Esad rejimi Suriyelileri topraklarından göç etmeye mecbur bırakmasından sonra yüz binlerce insan komşu ülke Lübnan’a kaçmak zorunda kaldı. Fakat sıkıntılar sona ermedi. Aksine ırkçılık, işsizlik, eğitime ulaşma zorluğu ve en önemli insani ihtiyaç olan barınma yeri bulamama gibi problemler baş gösterdi. Bununla birlikte bazı belediyeler, Lübnan yasalarıyla çelişmesine rağmen sadece Suriyelilere yönelik gece sokağa çıkma yasağı uygulanmasıyla ilgili talimat verdi. Ayrıca Lübnan makamları, belediyeler tarafından verilen bu talimatın veya belediyeleri bu ırkçı önleme iten gerekçeler konusunda herhangi bir açıklama yapmamıştır. Hükümet, belediyeleri Suriyelilere nasıl davranılacağı konusunda yönlendirmemiş ve Lübnan yasalarına saygı gösterilmesini zorunlu kılarak Suriyelilere yönelik haksız ve insanlık dışı tedbirlere son verme konusunda da talimat vermemiştir.
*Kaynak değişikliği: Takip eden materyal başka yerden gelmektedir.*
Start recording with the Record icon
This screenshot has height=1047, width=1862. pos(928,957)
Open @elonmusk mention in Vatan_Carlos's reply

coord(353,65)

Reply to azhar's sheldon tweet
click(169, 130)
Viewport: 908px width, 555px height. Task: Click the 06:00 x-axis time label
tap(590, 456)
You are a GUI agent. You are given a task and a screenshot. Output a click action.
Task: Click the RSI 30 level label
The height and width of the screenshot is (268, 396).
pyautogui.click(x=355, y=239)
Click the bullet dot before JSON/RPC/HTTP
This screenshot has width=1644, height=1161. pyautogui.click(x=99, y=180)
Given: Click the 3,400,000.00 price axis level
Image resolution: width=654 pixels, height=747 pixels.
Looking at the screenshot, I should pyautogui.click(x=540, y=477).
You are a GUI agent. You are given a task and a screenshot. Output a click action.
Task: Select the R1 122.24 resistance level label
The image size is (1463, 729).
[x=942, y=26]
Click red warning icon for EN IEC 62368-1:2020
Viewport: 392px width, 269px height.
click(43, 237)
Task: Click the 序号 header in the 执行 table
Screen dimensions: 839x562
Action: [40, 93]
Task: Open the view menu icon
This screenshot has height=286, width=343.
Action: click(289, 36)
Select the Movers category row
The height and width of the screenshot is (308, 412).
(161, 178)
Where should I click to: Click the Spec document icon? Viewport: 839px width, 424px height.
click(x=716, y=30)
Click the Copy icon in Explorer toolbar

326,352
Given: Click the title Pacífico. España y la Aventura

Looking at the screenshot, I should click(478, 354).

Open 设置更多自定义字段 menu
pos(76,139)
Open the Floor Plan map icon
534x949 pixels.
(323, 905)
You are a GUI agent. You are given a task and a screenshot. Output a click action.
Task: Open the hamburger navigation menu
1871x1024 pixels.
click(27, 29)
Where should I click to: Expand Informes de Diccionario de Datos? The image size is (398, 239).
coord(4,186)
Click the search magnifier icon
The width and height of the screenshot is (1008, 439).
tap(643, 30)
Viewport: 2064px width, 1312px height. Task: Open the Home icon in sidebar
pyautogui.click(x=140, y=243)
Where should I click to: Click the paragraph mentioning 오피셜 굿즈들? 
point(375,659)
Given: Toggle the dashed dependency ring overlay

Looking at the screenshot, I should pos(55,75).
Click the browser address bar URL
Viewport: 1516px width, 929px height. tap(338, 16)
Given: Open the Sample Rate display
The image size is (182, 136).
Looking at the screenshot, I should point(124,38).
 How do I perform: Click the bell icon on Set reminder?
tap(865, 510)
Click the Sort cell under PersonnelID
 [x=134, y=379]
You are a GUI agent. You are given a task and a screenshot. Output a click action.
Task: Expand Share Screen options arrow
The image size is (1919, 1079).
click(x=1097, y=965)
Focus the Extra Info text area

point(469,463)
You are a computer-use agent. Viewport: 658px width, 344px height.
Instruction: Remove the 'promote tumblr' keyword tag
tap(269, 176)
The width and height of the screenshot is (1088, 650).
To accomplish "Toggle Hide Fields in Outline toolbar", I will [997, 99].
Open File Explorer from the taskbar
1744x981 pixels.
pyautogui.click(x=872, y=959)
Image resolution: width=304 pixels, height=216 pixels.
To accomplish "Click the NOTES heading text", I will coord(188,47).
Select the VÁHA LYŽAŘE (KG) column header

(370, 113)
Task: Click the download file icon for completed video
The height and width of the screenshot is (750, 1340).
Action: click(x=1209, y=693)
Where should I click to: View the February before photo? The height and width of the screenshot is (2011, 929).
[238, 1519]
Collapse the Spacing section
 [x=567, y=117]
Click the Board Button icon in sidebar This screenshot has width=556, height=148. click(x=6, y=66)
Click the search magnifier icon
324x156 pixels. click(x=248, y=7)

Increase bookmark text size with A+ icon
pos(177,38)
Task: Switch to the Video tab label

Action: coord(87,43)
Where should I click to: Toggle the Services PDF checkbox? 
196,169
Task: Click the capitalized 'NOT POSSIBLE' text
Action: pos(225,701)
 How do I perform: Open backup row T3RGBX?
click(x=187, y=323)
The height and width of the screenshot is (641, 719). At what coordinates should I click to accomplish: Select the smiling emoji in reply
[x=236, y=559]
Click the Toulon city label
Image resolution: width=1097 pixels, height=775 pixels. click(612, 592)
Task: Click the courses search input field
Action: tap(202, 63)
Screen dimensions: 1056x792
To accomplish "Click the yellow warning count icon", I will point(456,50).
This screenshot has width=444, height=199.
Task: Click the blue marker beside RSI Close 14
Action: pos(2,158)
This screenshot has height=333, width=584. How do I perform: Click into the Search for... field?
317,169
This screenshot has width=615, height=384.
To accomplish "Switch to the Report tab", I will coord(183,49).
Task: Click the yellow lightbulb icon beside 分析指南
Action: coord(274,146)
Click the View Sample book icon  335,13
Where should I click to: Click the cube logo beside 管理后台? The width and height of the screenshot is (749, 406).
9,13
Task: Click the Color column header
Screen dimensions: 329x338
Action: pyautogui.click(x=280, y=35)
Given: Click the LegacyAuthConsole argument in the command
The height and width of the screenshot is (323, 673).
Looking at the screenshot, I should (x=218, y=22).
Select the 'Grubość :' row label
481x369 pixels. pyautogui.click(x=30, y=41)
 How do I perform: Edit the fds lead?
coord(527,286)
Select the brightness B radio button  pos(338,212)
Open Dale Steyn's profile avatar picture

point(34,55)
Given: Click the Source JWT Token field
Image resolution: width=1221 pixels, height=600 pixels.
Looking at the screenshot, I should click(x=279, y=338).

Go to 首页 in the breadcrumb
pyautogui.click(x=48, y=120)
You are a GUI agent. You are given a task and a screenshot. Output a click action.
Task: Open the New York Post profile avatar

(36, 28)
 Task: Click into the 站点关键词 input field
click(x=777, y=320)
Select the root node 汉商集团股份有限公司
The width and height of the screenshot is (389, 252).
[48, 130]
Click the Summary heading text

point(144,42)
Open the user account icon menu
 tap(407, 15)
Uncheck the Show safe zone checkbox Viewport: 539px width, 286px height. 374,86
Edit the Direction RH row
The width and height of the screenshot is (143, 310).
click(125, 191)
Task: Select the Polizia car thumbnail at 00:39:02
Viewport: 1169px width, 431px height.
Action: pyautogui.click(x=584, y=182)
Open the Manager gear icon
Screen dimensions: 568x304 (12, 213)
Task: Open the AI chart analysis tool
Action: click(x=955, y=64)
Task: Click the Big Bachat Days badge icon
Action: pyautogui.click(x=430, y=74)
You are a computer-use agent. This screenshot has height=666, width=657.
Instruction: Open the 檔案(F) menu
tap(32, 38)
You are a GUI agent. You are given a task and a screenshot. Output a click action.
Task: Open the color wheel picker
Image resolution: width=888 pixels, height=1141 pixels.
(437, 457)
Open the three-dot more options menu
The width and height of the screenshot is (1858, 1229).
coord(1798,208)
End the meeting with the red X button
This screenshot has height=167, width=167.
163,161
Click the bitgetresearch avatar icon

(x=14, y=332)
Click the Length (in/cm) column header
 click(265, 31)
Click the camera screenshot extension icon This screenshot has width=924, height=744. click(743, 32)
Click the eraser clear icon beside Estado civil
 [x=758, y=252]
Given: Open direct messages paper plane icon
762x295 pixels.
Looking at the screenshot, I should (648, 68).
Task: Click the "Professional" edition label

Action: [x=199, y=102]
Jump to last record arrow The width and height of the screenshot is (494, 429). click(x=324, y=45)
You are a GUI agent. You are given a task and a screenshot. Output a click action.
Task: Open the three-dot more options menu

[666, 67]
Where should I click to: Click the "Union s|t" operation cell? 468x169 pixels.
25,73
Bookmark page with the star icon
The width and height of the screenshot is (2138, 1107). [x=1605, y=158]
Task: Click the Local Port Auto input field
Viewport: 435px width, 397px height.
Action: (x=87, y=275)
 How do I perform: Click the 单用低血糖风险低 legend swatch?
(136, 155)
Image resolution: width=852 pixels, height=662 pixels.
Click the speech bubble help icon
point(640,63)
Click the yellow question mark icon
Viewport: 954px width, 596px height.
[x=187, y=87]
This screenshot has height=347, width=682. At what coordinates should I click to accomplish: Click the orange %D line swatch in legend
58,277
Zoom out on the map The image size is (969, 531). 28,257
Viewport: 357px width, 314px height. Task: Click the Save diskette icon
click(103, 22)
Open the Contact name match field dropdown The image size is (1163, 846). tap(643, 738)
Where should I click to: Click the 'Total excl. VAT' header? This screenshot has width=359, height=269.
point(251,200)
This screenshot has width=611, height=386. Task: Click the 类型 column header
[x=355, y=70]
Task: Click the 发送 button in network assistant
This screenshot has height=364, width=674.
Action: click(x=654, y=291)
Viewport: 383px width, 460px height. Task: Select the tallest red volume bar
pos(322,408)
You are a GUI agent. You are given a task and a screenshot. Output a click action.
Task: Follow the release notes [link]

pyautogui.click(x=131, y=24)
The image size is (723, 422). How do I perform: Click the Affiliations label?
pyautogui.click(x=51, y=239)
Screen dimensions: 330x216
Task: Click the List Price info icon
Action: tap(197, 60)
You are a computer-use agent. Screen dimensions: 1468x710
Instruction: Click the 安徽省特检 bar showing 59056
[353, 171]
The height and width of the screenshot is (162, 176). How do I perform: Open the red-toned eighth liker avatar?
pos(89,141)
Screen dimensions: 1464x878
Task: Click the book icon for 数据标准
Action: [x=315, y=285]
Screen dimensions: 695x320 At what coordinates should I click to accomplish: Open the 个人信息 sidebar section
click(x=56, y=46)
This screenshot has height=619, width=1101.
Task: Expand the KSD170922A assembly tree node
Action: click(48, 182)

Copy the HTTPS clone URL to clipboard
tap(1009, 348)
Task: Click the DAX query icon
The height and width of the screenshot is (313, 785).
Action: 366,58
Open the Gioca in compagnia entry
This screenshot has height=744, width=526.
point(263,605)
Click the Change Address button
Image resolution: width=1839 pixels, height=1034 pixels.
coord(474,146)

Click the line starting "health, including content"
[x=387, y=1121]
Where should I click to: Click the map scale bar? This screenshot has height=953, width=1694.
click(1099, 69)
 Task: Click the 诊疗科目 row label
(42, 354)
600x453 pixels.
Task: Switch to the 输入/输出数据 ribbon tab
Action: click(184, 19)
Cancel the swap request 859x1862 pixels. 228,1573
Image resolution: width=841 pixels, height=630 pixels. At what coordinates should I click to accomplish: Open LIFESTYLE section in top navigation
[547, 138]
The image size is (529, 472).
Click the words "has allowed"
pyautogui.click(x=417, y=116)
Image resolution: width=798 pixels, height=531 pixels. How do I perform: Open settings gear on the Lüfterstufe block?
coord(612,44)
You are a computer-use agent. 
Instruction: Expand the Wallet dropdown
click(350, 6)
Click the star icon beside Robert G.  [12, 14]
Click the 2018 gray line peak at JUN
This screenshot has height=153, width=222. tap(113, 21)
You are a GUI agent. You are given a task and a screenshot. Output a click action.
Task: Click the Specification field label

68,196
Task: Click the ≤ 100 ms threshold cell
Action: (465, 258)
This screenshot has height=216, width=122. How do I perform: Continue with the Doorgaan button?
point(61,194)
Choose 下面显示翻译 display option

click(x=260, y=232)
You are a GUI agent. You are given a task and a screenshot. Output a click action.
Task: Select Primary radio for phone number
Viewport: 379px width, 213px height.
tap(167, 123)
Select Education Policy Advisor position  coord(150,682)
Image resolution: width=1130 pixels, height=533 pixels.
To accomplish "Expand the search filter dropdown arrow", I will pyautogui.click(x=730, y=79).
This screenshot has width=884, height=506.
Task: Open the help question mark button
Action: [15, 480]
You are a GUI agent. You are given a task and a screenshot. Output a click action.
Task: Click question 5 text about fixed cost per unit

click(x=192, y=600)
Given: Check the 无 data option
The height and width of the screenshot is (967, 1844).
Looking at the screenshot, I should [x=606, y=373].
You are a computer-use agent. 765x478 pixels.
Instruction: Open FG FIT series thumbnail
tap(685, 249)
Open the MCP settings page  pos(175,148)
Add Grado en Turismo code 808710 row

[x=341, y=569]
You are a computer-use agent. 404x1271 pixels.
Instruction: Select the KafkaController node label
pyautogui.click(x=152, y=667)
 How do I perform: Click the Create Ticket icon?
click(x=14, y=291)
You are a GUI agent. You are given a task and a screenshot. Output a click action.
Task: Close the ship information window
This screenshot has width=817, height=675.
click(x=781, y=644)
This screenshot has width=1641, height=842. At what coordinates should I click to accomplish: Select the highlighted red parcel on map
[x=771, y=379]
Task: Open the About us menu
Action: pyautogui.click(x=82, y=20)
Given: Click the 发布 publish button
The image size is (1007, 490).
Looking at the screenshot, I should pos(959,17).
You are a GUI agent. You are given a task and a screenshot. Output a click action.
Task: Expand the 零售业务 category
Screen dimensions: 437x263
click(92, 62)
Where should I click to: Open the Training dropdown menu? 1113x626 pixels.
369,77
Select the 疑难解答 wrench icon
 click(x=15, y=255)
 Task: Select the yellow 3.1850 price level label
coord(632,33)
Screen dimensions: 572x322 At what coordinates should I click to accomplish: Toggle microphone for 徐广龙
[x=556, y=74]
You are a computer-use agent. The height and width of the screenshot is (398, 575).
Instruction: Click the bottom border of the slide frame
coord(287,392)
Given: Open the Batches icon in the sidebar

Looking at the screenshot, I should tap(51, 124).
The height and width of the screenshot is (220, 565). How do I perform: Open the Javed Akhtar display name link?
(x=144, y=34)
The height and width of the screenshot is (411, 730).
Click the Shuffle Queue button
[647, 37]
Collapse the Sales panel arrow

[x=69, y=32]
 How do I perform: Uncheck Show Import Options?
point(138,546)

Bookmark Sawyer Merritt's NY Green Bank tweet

Lübnan hükümetine yapılan uluslararası yardımlara rağmen önü alınamayan yolsuzluk, Suriyelilerin durumunu iyileştirme yolunda bir engel olmuştur.Lübnan hükümetinin tahminlerine göre Lübnan’da yaklaşık bir buçuk milyon Suriyeli bulunmaktadır. Ancak Birleşmiş Milletler Mülteciler Yüksek Komiserliği sadece 855.000’inin kendisinde kayıtlı olduğunu ifade etmektedir. UNICEF istatistikleri ise yerinden edilmiş Suriyelilerin %91’inin günde 2.90 doların altında bir gelirle geçindiğini ortaya koymaktadır. Ailelerin %77’si (Lübnanlı, Filistinli ve Suriyeli) yeterli gıdaya sahip değildir. Ayrıca 15 yaş üstü Suriyeli mültecilerin sadece %20’den azı yasal ikamet hakkına sahiptir. Eğitim durumuna gelince, UNICEF rakamlarına göre Suriyeli mülteci çocukların sadece %42’si okullara kayıtlıdır.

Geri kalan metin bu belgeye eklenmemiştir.